Saturday, December 23, 2006  

"We Cannot Lose"



Claudia Fernety
(these are two panels that go together- I can't seem to get them next to each other *sigh*)
The fallout over the Baker report on Iraq (ok, the Iraq Study Group, but it's still Baker's baby) is still sprinkling down, slowed a bit by the usual holiday distractions. It seems that Bush has decided to cherrypick from the report in a father interesting way- he will "consider" certain aspects only to eventually refuse them.
Prevailing winds from the Right fear the underlying message of the report is that we should just get out while the going is good, hence the we should not lose, etc. message.
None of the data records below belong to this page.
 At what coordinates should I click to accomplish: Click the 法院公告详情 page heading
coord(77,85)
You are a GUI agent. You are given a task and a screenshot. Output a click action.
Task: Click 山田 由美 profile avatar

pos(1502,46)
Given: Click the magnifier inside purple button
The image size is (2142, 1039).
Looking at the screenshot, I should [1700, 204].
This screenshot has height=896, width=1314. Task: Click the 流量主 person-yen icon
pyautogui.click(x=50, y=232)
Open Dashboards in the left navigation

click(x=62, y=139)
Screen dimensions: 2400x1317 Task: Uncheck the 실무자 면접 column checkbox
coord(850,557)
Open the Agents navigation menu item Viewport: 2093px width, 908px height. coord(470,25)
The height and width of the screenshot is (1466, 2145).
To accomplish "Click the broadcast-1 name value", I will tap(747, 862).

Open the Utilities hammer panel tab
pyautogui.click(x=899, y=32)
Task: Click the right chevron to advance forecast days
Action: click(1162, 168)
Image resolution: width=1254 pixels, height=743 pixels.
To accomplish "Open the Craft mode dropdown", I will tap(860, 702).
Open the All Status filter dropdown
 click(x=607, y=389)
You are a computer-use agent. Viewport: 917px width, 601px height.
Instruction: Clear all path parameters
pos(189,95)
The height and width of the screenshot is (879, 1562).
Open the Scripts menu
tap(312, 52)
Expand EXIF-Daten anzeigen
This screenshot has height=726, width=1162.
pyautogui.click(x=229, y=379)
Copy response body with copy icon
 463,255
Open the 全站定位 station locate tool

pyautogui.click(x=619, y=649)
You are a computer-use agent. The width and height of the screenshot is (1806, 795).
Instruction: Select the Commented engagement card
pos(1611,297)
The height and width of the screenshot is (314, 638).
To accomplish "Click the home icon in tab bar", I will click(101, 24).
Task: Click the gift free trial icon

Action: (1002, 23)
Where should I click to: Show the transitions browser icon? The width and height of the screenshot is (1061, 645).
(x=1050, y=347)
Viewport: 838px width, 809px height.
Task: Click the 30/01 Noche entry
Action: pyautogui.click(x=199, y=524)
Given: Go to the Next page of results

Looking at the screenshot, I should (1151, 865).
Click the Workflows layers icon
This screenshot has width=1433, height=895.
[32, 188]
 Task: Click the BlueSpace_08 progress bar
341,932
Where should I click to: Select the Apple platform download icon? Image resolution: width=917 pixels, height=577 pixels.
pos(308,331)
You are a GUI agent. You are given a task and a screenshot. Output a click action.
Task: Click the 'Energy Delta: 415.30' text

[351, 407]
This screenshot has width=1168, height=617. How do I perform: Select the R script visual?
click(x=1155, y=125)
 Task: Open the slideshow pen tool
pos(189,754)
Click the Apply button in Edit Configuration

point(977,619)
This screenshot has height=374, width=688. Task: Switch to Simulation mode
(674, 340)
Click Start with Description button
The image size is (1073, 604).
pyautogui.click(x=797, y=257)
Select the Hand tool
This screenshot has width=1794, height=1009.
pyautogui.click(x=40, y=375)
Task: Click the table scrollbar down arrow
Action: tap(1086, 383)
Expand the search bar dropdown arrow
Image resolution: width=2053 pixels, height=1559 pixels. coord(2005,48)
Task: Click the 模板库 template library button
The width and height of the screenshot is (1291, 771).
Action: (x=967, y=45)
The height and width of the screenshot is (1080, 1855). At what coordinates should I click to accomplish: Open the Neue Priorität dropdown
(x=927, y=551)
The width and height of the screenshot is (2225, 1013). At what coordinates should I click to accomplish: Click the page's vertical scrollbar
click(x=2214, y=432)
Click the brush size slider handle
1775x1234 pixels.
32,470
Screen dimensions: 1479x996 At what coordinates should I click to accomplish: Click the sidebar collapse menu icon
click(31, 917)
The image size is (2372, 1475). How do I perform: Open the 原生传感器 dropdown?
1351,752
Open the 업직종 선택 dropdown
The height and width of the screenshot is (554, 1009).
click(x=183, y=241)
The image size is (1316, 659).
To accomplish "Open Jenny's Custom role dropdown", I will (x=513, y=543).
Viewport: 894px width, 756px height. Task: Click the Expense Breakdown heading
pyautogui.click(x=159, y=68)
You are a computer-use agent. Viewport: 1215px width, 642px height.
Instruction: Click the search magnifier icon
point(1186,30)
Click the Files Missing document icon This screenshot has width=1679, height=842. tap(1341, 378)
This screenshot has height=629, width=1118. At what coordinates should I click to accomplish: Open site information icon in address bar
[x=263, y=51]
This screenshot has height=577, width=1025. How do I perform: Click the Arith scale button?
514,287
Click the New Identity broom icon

But, as Tariq Ali and others have already observed, we have "lost," depending on what your definition of lost is. If the definition of the whole exercise was to foster a democracy in a Middle Eastern country- then, we lost from the get go. It was a poorly conceived exercise drafted by people drunk on hubris and short on actual information. They relied on Chalabi and his hangers on, business, not democracy, was the secret watchword, and the kingmakers have had fun running their strawmen around on the board.
We have lost because our military has become a crass, crude, and sometimes predatory occupying force. So desperate is the military for bodies that members of the Arayan brotherhood are reported to have infiltrated the ranks for small arms training. At Pendleton, we will soon be watching the ultimate degradation of the honorable American soldier image as the details of the Haditha massacre are discussed and the defendents turn state's evidence in one last desperate bid to save their skins, appointing one person to twist in the wind for a group crime. The bad apple theory is alive and well, which is more than one can say for the 25+ people (civilians, btw) slaughtered in Haditha.
But, "we" (a very loose usage of) haven't "lost" if the idea is to make American society a slowly crumbling edifice to be rebuilt along neoCon lines in a bastardized image of Reagan's shining City on the Hill. It will soon be morning in Reagan's America with the hummer in the driveway, Fox news chortling in the background.
We haven't "lost" if the idea is to really destabilize the Middle East, dash around on "diplomatic missions" and gather the spoils unto ourselves. The only problem is, the place is not fully cooperating. Rants like Thomas Friedman's last peevish list don't help, and come the day after Christmas, I'm pretty sure the Middle East is a f-g mess rhetoric will rachet up.
So, "losing" is relative, in that sense.
Me, personally, I think we lost and lost it shortly after the invasion. I don't know why it took so much money and so much time to state the obvious.